Secondo il filosofo Slavoj Žižek l’invidia è qualcosa di più, o di meno, del desiderio di possedere quello che ha l’altro - ricchezza, amore, potere -; è qualcosa di negativo: impedire all’altro quel possesso. Il filosofo sloveno racconta una storiella significativa. Una strega dice a un contadino: «Farò a te quello che vuoi, ma ti avverto, farò due volte la stessa cosa al tuo vicino!». E il contadino con un sorriso furbo le risponde: «Prendimi un occhio!».
L'invidia è oggi considerata un peccato sociale, più grave della gelosia stimata invece un peccato veniale, una sorta di sgradevole accompagnamento della passione. Come ci ricorda Massimiliano Sardina in Lo sguardo Obliquo. Breve storia dell’invidia, «all’Invidia “positiva” motore della competizione naturale si contrappone l’Invidia “negativa”, quella che Cervantes nel Don Chisciotte associa al “verme roditore”. Sale e veleno delle relazioni umane l’Invidia sfugge a una definizione univoca e si caratterizza in un’infinità di sfumature, tutte rigorosamente (come tradizione vuole) nei toni del verde; l’espressione popolare ricorrente “verde d’invidia” si riferisce infatti alla cromia biliosa di quella passione trista che divora il fegato e secerne umori veleniferi. Si veda a tal riguardo l’allegoria giottesca nella Cappella Scrovegni di Padova: qui l’Invidia assume le fattezze di una brutta megera dalla cui bocca fuoriesce una lingua a guisa di serpe che inarcandosi le sputa il veleno dritto negli occhi; l’Invidia prima o poi si ritorce sempre contro chi la nutre e la esercita (e di qui l’altra celebre espressione popolare: “crepare d’invidia”)».

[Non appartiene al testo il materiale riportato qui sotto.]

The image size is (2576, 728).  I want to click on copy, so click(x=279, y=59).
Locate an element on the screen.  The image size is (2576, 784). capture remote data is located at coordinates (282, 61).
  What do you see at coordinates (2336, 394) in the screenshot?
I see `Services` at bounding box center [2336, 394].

È giocoforza che questo vizio appartenga alla letteratura morale sia classica sia cristiana, a partire dalle stesse Scritture Sacre (chi non ricorda la gelosia accecante di Saul nei confronti di Davide?), per giungere ai Padri della Chiesa, prima di approdare a un’immensa tipologia letteraria (per tutti pensiamo a Dante e al suo secondo girone del Purgatorio dedicato proprio agli invidiosi o all’invincibile gelosia dell’Otello shakespeariano e verdiano). Secondo il racconto della Bibbia, l’invidia nasce a partire dallo scontro primigenio tra Caino e Abele. Sono fratelli, ma allo stesso tempo sono due mondi culturali completamente diversi. E a quel tempo non c’era la pubblicità.